* Start RECORDS *

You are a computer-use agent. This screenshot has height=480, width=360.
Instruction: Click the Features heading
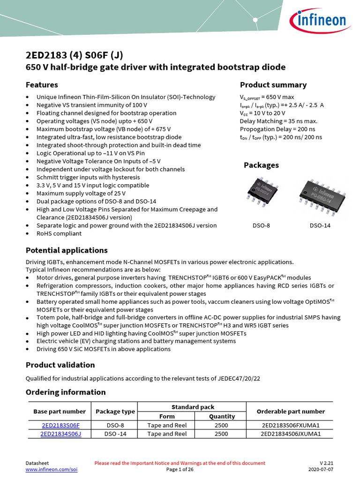(x=42, y=85)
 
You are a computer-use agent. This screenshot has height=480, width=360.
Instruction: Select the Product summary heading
(x=273, y=85)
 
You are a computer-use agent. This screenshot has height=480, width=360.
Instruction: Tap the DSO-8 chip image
(x=261, y=192)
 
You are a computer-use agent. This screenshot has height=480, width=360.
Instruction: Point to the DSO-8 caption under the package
(x=261, y=225)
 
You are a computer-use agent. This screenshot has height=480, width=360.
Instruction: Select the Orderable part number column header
(x=291, y=412)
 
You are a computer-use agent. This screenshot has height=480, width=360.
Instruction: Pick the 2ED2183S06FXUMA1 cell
(x=291, y=425)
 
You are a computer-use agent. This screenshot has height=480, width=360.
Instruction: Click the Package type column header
(x=115, y=412)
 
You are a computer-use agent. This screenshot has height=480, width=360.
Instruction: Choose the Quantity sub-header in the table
(x=222, y=416)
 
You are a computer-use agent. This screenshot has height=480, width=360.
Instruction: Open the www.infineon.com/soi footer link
(x=52, y=469)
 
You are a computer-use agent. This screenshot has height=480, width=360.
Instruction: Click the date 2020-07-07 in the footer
(x=321, y=469)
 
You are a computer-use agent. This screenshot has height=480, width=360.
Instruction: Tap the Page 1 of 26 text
(x=180, y=469)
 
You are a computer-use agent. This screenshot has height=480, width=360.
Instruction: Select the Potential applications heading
(x=67, y=250)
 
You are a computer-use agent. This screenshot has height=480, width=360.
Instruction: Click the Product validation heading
(x=60, y=365)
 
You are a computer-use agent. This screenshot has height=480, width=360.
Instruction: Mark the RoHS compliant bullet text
(x=59, y=233)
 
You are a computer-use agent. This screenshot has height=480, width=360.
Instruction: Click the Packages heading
(x=261, y=165)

* End RECORDS *

AIM. List every line in the listing above that contains the string "text".

RESULT.
Instruction: Tap the Page 1 of 26 text
Instruction: Mark the RoHS compliant bullet text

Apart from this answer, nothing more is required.